Write the records out once more, exactly as they appear below.

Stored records
*** Begin section ***

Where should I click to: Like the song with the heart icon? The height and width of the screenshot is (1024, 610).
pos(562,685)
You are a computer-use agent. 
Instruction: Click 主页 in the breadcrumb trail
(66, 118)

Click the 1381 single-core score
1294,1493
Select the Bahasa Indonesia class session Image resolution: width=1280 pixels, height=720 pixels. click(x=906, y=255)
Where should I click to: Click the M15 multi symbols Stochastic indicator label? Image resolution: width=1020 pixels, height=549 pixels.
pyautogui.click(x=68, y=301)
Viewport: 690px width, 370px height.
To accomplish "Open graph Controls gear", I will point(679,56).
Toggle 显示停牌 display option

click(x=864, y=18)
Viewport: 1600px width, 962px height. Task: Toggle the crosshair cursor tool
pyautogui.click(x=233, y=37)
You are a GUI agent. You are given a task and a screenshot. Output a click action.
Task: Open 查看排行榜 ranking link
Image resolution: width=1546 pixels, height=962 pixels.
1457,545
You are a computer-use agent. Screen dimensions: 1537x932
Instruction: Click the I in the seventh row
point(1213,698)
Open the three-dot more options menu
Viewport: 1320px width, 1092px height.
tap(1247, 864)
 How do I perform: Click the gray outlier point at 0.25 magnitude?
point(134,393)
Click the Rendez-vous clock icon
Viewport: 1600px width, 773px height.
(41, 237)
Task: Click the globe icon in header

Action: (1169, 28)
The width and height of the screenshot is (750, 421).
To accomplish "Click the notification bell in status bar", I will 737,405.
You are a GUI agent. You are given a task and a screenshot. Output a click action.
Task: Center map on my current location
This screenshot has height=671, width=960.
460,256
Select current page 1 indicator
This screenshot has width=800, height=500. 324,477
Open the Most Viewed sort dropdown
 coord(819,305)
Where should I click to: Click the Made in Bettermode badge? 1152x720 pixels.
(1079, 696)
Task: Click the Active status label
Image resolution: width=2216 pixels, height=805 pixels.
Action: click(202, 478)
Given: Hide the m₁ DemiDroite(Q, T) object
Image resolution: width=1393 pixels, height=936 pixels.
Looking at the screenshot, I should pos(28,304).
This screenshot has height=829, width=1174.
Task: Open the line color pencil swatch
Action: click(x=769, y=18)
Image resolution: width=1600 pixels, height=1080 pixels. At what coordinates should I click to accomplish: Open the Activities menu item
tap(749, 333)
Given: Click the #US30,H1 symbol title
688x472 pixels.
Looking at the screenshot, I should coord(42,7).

*** End section ***

▸ **Result of the exercise**
Where should I click to: Like the song with the heart icon? The height and width of the screenshot is (1024, 610).
pos(562,685)
You are a computer-use agent. 
Instruction: Click 主页 in the breadcrumb trail
(66, 118)

Click the 1381 single-core score
1294,1493
Select the Bahasa Indonesia class session Image resolution: width=1280 pixels, height=720 pixels. click(x=906, y=255)
Where should I click to: Click the M15 multi symbols Stochastic indicator label? Image resolution: width=1020 pixels, height=549 pixels.
pyautogui.click(x=68, y=301)
Viewport: 690px width, 370px height.
To accomplish "Open graph Controls gear", I will point(679,56).
Toggle 显示停牌 display option

click(x=864, y=18)
Viewport: 1600px width, 962px height. Task: Toggle the crosshair cursor tool
pyautogui.click(x=233, y=37)
You are a GUI agent. You are given a task and a screenshot. Output a click action.
Task: Open 查看排行榜 ranking link
Image resolution: width=1546 pixels, height=962 pixels.
1457,545
You are a computer-use agent. Screen dimensions: 1537x932
Instruction: Click the I in the seventh row
point(1213,698)
Open the three-dot more options menu
Viewport: 1320px width, 1092px height.
tap(1247, 864)
 How do I perform: Click the gray outlier point at 0.25 magnitude?
point(134,393)
Click the Rendez-vous clock icon
Viewport: 1600px width, 773px height.
(41, 237)
Task: Click the globe icon in header

Action: (1169, 28)
The width and height of the screenshot is (750, 421).
To accomplish "Click the notification bell in status bar", I will 737,405.
You are a GUI agent. You are given a task and a screenshot. Output a click action.
Task: Center map on my current location
This screenshot has height=671, width=960.
460,256
Select current page 1 indicator
This screenshot has width=800, height=500. 324,477
Open the Most Viewed sort dropdown
 coord(819,305)
Where should I click to: Click the Made in Bettermode badge? 1152x720 pixels.
(1079, 696)
Task: Click the Active status label
Image resolution: width=2216 pixels, height=805 pixels.
Action: click(202, 478)
Given: Hide the m₁ DemiDroite(Q, T) object
Image resolution: width=1393 pixels, height=936 pixels.
Looking at the screenshot, I should pos(28,304).
This screenshot has height=829, width=1174.
Task: Open the line color pencil swatch
Action: click(x=769, y=18)
Image resolution: width=1600 pixels, height=1080 pixels. At what coordinates should I click to accomplish: Open the Activities menu item
tap(749, 333)
Given: Click the #US30,H1 symbol title
688x472 pixels.
Looking at the screenshot, I should coord(42,7).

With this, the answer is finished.